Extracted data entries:
↓↓↓
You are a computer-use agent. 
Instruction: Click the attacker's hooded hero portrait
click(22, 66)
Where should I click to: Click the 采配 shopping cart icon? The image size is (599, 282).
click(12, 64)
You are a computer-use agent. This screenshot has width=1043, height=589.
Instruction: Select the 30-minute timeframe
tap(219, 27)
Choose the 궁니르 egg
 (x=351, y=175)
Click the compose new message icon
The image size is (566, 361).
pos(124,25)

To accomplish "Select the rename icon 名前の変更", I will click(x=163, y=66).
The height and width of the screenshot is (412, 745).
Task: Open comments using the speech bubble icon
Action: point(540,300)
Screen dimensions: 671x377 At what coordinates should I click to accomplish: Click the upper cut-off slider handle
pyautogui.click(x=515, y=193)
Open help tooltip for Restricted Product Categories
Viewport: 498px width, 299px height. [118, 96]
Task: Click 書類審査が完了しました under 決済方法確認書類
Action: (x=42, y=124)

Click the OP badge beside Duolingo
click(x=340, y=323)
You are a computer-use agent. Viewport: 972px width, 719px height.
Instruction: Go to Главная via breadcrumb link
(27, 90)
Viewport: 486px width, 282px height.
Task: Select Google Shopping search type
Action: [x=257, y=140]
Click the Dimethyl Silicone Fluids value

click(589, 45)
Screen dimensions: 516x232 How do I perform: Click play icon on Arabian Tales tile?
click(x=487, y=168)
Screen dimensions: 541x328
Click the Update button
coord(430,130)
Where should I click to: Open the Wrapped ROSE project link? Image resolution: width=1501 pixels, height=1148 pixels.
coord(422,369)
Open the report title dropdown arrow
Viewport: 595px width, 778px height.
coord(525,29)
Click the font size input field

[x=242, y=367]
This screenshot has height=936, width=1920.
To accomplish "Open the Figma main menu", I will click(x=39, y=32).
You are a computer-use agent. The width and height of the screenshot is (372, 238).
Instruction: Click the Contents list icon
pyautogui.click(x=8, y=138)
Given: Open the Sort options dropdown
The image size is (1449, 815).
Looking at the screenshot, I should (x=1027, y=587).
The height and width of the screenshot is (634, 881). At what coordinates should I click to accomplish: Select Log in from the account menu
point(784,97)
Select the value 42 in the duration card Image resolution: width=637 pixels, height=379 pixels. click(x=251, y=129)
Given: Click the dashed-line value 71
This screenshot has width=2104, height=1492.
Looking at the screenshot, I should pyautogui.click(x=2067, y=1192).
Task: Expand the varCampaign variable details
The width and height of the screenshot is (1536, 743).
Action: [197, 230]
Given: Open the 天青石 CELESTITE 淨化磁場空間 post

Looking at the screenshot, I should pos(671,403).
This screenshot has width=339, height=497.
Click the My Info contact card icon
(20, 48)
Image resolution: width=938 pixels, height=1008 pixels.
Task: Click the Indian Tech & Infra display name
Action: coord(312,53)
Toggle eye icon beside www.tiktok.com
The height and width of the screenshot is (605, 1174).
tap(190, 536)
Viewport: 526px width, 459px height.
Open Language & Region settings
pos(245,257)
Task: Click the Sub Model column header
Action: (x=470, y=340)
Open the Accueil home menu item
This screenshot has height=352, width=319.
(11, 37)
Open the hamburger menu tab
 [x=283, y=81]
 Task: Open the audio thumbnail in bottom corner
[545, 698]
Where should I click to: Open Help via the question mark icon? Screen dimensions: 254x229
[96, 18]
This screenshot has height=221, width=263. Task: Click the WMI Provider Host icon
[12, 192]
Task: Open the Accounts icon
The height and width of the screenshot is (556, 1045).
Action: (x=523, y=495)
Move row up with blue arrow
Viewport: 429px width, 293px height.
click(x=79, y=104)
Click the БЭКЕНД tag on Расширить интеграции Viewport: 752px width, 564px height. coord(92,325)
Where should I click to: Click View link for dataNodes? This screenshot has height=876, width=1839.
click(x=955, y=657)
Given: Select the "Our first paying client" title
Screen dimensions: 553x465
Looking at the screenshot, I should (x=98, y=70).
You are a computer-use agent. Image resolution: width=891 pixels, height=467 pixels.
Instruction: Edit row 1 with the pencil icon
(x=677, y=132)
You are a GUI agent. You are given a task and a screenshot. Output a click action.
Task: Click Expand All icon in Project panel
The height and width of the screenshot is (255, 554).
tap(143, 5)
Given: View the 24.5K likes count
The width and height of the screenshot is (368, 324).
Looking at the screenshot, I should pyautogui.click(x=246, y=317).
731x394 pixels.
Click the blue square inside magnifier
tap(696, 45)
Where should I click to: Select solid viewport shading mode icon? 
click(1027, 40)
↑↑↑
Please rewrite the entries above as a Markdown table with two columns, Row and Line. Give each nonblank line its own numbered row and leave out blank lines.

| Row | Line |
|---|---|
| 1 | You are a computer-use agent.  |
| 2 | Instruction: Click the attacker's hooded hero portrait |
| 3 | click(22, 66) |
| 4 | Where should I click to: Click the 采配 shopping cart icon? The image size is (599, 282). |
| 5 | click(12, 64) |
| 6 | You are a computer-use agent. This screenshot has width=1043, height=589. |
| 7 | Instruction: Select the 30-minute timeframe |
| 8 | tap(219, 27) |
| 9 | Choose the 궁니르 egg |
| 10 |  (x=351, y=175) |
| 11 | Click the compose new message icon |
| 12 | The image size is (566, 361). |
| 13 | pos(124,25) |
| 14 | To accomplish "Select the rename icon 名前の変更", I will click(x=163, y=66). |
| 15 | The height and width of the screenshot is (412, 745). |
| 16 | Task: Open comments using the speech bubble icon |
| 17 | Action: point(540,300) |
| 18 | Screen dimensions: 671x377 At what coordinates should I click to accomplish: Click the upper cut-off slider handle |
| 19 | pyautogui.click(x=515, y=193) |
| 20 | Open help tooltip for Restricted Product Categories |
| 21 | Viewport: 498px width, 299px height. [118, 96] |
| 22 | Task: Click 書類審査が完了しました under 決済方法確認書類 |
| 23 | Action: (x=42, y=124) |
| 24 | Click the OP badge beside Duolingo |
| 25 | click(x=340, y=323) |
| 26 | You are a computer-use agent. Viewport: 972px width, 719px height. |
| 27 | Instruction: Go to Главная via breadcrumb link |
| 28 | (27, 90) |
| 29 | Viewport: 486px width, 282px height. |
| 30 | Task: Select Google Shopping search type |
| 31 | Action: [x=257, y=140] |
| 32 | Click the Dimethyl Silicone Fluids value |
| 33 | click(589, 45) |
| 34 | Screen dimensions: 516x232 How do I perform: Click play icon on Arabian Tales tile? |
| 35 | click(x=487, y=168) |
| 36 | Screen dimensions: 541x328 |
| 37 | Click the Update button |
| 38 | coord(430,130) |
| 39 | Where should I click to: Open the Wrapped ROSE project link? Image resolution: width=1501 pixels, height=1148 pixels. |
| 40 | coord(422,369) |
| 41 | Open the report title dropdown arrow |
| 42 | Viewport: 595px width, 778px height. |
| 43 | coord(525,29) |
| 44 | Click the font size input field |
| 45 | [x=242, y=367] |
| 46 | This screenshot has height=936, width=1920. |
| 47 | To accomplish "Open the Figma main menu", I will click(x=39, y=32). |
| 48 | You are a computer-use agent. The width and height of the screenshot is (372, 238). |
| 49 | Instruction: Click the Contents list icon |
| 50 | pyautogui.click(x=8, y=138) |
| 51 | Given: Open the Sort options dropdown |
| 52 | The image size is (1449, 815). |
| 53 | Looking at the screenshot, I should (x=1027, y=587). |
| 54 | The height and width of the screenshot is (634, 881). At what coordinates should I click to accomplish: Select Log in from the account menu |
| 55 | point(784,97) |
| 56 | Select the value 42 in the duration card Image resolution: width=637 pixels, height=379 pixels. click(x=251, y=129) |
| 57 | Given: Click the dashed-line value 71 |
| 58 | This screenshot has width=2104, height=1492. |
| 59 | Looking at the screenshot, I should pyautogui.click(x=2067, y=1192). |
| 60 | Task: Expand the varCampaign variable details |
| 61 | The width and height of the screenshot is (1536, 743). |
| 62 | Action: [197, 230] |
| 63 | Given: Open the 天青石 CELESTITE 淨化磁場空間 post |
| 64 | Looking at the screenshot, I should pos(671,403). |
| 65 | This screenshot has width=339, height=497. |
| 66 | Click the My Info contact card icon |
| 67 | (20, 48) |
| 68 | Image resolution: width=938 pixels, height=1008 pixels. |
| 69 | Task: Click the Indian Tech & Infra display name |
| 70 | Action: coord(312,53) |
| 71 | Toggle eye icon beside www.tiktok.com |
| 72 | The height and width of the screenshot is (605, 1174). |
| 73 | tap(190, 536) |
| 74 | Viewport: 526px width, 459px height. |
| 75 | Open Language & Region settings |
| 76 | pos(245,257) |
| 77 | Task: Click the Sub Model column header |
| 78 | Action: (x=470, y=340) |
| 79 | Open the Accueil home menu item |
| 80 | This screenshot has height=352, width=319. |
| 81 | (11, 37) |
| 82 | Open the hamburger menu tab |
| 83 |  [x=283, y=81] |
| 84 |  Task: Open the audio thumbnail in bottom corner |
| 85 | [545, 698] |
| 86 | Where should I click to: Open Help via the question mark icon? Screen dimensions: 254x229 |
| 87 | [96, 18] |
| 88 | This screenshot has height=221, width=263. Task: Click the WMI Provider Host icon |
| 89 | [12, 192] |
| 90 | Task: Open the Accounts icon |
| 91 | The height and width of the screenshot is (556, 1045). |
| 92 | Action: (x=523, y=495) |
| 93 | Move row up with blue arrow |
| 94 | Viewport: 429px width, 293px height. |
| 95 | click(x=79, y=104) |
| 96 | Click the БЭКЕНД tag on Расширить интеграции Viewport: 752px width, 564px height. coord(92,325) |
| 97 | Where should I click to: Click View link for dataNodes? This screenshot has height=876, width=1839. |
| 98 | click(x=955, y=657) |
| 99 | Given: Select the "Our first paying client" title |
| 100 | Screen dimensions: 553x465 |
| 101 | Looking at the screenshot, I should (x=98, y=70). |
| 102 | You are a computer-use agent. Image resolution: width=891 pixels, height=467 pixels. |
| 103 | Instruction: Edit row 1 with the pencil icon |
| 104 | (x=677, y=132) |
| 105 | You are a GUI agent. You are given a task and a screenshot. Output a click action. |
| 106 | Task: Click Expand All icon in Project panel |
| 107 | The height and width of the screenshot is (255, 554). |
| 108 | tap(143, 5) |
| 109 | Given: View the 24.5K likes count |
| 110 | The width and height of the screenshot is (368, 324). |
| 111 | Looking at the screenshot, I should pyautogui.click(x=246, y=317). |
| 112 | 731x394 pixels. |
| 113 | Click the blue square inside magnifier |
| 114 | tap(696, 45) |
| 115 | Where should I click to: Select solid viewport shading mode icon?  |
| 116 | click(1027, 40) |